Remade in the Image and Likeness of God"

Today's Mass Readings

In today’s first reading from Isaiah we join the prophet on the mountain of the Lord, Zion, which in biblical literature serves as a symbol of the heavenly Jerusalem and of God’s holy reign. Isaiah 25, from which today’s reading is taken, falls within a section of the prophetic book called the “Apocalypse of Isaiah,” an oracle about the “Day of the Lord.” Writing before the coming of the Messiah, Isaiah prophesizes about this symbolic “day,” the future Messianic period when God will come to restore righteousness and justice to the earth. Interestingly, we are told that on this day, upon this holy mountain, God will provide his people with “a feast of rich food and choice wines, juicy, rich food and pure, choice wines.” Thus the Lord’s desire to nourish and support his people is directly linked to his concern for satisfying their hunger and their thirst for justice and salvation. The Responsorial Psalm, taken from Psalm 23, is a reminder that the justice and salvation promised by God requires casting out into the depths (cf. Luke 5:1-11) and passing through the darkness of death (cf. Psalm 130). This death is literal in more ways than one; it represents not jut bodily death, but also death to all of the things which cause sin to thrive, and thus injustice to flourish. The way to the heavenly Jerusalem, the way up God’s holy mountain where justice reigns and the heavenly banquet awaits, leads through the darkness of the Cross which conquers sin and death. Yet even in the darkness God is present. The Psalmist tells us today that the Lord is our “shepherd,” the one who guides us through the “dark valley” towards the “table” where the cup “overflows.” The Psalm may be considered a metaphor for the truth that the darkness of the Cross leads us to the table of the Eucharist. In the Gospel passage from Matthew, this link becomes even clearer.

In Matthew, we are once again upon God’s holy mountain. However, this time we are in the presence of the Messiah, Jesus Christ, the Good Shepherd and the one promised by God through Isaiah and the prophets.

There is a clear progression then in today’s readings from Isaiah, through the Psalm, to the Gospel of Matthew. The hunger for justice and salvation on God’s holy mountain (Isaiah 25) is clearly connected to the darkness of Jesus’ suffering and death on the Cross (Psalm 23), and through the Cross to fulfillment in the Eucharistic miracle, which is symbolically foreshadowed by the multiplication of the loaves (Matthew 15).
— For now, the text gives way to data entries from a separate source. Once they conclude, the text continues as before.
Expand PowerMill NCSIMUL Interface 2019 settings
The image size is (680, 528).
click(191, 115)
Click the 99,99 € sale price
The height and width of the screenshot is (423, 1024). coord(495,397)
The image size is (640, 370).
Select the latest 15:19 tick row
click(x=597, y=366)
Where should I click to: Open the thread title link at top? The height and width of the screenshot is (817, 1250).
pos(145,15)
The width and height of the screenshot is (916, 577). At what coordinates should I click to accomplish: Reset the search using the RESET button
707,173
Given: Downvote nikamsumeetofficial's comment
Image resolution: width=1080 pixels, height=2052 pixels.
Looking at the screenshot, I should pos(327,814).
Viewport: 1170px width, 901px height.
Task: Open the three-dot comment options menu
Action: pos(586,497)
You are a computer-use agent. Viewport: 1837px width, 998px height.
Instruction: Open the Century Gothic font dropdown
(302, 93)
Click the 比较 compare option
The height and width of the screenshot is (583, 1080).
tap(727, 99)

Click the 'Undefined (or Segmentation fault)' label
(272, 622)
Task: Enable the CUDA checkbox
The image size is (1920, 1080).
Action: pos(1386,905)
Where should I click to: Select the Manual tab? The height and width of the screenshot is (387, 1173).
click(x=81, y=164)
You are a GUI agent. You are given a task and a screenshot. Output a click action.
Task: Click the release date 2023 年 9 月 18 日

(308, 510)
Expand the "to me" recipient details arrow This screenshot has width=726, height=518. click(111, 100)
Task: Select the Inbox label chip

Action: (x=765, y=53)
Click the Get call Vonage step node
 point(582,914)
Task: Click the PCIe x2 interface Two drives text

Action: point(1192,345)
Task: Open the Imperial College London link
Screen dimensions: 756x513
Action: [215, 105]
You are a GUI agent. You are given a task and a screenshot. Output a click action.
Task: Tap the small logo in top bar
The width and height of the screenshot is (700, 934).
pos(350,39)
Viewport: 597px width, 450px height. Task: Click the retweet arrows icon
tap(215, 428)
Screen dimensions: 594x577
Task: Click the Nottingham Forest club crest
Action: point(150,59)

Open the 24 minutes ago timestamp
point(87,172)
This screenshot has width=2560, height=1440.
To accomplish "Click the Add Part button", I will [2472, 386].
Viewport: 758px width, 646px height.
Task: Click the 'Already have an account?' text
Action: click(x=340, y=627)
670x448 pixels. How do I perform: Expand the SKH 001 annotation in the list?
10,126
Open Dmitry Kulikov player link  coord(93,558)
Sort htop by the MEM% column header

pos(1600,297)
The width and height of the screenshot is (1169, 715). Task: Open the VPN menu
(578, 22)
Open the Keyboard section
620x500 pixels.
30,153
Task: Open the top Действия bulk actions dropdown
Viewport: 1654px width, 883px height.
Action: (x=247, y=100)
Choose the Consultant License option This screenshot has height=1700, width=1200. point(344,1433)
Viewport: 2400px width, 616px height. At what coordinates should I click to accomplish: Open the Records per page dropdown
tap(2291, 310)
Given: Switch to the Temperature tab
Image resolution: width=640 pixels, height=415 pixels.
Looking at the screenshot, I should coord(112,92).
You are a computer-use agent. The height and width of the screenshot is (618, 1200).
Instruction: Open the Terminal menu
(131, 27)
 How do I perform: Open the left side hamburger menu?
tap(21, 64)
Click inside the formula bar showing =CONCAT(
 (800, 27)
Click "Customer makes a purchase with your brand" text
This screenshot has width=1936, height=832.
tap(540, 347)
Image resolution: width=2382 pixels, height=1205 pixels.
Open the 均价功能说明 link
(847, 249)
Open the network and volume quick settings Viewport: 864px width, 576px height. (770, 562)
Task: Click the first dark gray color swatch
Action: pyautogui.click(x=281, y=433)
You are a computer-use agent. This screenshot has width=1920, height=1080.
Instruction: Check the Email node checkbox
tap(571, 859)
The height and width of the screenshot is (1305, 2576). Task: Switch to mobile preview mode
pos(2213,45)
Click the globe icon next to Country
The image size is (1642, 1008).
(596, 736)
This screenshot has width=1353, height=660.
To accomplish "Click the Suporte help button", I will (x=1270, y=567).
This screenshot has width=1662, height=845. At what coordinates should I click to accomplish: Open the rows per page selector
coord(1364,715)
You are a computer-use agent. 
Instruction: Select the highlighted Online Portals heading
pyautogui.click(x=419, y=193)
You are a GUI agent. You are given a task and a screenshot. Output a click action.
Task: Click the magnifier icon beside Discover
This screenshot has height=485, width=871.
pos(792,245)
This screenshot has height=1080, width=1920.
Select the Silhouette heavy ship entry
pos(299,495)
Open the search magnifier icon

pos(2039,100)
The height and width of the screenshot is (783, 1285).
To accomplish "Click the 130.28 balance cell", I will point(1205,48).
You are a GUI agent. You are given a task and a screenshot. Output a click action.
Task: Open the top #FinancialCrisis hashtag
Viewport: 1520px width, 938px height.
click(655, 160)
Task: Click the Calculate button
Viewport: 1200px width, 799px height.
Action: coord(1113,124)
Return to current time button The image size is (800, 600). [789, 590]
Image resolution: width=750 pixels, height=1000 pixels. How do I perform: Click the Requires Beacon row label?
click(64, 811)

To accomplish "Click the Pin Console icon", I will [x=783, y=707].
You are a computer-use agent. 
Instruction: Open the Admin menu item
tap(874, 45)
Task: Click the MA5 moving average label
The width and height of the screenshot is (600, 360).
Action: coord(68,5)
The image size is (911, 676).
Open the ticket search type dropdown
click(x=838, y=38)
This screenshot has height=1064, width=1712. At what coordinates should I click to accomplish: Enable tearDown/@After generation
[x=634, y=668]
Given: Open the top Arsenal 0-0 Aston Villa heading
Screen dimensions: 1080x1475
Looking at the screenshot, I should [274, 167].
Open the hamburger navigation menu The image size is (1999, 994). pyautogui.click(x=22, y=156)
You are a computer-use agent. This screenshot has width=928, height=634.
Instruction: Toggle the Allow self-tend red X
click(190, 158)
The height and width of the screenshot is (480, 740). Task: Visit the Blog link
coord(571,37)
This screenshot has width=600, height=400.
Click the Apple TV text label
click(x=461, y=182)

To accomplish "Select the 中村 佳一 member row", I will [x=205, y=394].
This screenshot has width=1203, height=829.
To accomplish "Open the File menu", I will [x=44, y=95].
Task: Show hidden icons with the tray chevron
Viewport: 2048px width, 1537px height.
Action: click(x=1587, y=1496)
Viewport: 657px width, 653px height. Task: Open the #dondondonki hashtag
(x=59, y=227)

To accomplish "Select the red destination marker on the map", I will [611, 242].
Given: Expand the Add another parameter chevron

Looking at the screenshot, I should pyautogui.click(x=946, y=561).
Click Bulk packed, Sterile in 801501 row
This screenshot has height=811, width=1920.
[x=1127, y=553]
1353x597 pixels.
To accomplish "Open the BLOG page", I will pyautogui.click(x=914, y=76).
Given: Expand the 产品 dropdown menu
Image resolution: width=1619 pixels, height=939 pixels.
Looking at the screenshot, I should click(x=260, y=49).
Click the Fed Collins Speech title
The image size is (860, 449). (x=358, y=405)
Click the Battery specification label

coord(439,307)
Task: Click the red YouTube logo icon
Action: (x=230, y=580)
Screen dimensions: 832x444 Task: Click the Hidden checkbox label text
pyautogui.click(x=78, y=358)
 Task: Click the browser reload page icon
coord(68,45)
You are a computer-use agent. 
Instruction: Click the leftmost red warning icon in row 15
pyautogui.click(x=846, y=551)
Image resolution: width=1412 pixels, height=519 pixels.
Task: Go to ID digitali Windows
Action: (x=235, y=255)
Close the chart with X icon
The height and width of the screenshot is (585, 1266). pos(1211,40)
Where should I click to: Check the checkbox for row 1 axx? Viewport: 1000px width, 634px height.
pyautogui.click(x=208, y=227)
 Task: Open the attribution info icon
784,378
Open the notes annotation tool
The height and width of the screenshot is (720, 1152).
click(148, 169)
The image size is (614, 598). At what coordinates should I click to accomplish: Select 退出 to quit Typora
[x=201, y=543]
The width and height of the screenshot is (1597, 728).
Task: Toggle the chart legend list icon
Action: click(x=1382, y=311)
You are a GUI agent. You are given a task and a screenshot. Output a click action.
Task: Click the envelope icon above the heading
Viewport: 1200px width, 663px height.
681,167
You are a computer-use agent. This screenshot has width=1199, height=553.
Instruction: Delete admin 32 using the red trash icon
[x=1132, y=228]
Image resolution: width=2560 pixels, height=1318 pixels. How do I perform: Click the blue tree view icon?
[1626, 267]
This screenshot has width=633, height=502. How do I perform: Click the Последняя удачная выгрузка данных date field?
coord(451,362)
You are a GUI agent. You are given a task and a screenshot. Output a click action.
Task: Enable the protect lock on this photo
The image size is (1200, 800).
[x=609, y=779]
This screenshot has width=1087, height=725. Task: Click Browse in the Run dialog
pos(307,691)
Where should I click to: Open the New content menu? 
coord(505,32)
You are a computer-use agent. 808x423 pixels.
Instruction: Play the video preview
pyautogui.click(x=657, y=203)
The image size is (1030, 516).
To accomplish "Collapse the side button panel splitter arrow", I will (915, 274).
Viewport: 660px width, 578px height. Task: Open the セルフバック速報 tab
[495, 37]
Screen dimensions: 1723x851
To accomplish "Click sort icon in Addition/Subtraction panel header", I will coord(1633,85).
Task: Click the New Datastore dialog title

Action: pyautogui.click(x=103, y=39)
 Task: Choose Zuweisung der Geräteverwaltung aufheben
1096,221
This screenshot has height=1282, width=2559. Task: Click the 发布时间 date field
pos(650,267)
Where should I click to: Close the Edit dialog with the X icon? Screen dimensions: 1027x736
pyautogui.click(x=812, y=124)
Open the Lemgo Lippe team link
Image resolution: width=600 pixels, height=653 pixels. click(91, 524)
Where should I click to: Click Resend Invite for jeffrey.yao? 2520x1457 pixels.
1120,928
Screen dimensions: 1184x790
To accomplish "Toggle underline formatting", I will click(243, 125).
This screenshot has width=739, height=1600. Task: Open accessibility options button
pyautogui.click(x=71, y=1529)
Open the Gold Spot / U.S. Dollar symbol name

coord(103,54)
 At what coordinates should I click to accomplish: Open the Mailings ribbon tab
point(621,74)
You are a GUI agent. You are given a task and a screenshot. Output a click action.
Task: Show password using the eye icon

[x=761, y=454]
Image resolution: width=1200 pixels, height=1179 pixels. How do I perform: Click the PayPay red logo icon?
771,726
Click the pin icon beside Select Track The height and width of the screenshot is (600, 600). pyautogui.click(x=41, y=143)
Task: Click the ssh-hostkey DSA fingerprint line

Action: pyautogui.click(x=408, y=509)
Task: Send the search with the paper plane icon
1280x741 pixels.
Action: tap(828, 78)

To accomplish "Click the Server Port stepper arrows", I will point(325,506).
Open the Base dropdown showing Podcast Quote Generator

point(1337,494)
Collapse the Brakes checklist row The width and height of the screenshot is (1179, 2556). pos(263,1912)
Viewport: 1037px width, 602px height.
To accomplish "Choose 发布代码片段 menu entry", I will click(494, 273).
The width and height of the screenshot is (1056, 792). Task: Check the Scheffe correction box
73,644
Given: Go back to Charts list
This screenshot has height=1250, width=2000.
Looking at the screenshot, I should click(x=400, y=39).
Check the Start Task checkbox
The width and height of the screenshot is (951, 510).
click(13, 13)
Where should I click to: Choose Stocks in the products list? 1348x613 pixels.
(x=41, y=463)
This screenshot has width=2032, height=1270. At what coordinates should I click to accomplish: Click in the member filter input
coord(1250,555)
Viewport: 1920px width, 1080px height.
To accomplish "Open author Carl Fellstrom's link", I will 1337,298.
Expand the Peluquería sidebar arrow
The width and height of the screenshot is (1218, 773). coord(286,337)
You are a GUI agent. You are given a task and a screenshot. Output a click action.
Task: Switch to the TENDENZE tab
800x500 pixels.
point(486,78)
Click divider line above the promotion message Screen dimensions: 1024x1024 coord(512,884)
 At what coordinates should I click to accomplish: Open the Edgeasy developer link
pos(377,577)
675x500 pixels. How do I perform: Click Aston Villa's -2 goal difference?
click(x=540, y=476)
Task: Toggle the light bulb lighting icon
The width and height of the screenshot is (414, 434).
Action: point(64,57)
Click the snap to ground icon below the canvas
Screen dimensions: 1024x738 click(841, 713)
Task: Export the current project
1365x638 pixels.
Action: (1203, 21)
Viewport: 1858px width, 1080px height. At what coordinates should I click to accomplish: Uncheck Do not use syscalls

The lesson Scripture teaches is clear: the bread and wine of the Eucharist, which is transformed during the Mass into the Body and Blood of Jesus Christ, is the fulfillment of God’s plan for justice and salvation in our lives. Without the Eucharist we have no life within us (cf. John 6). However with the Eucharist, we are remade in the image and likeness of God (cf. Gen. 1:27).

Let us be thankful for the great gift of the Holy Eucharist.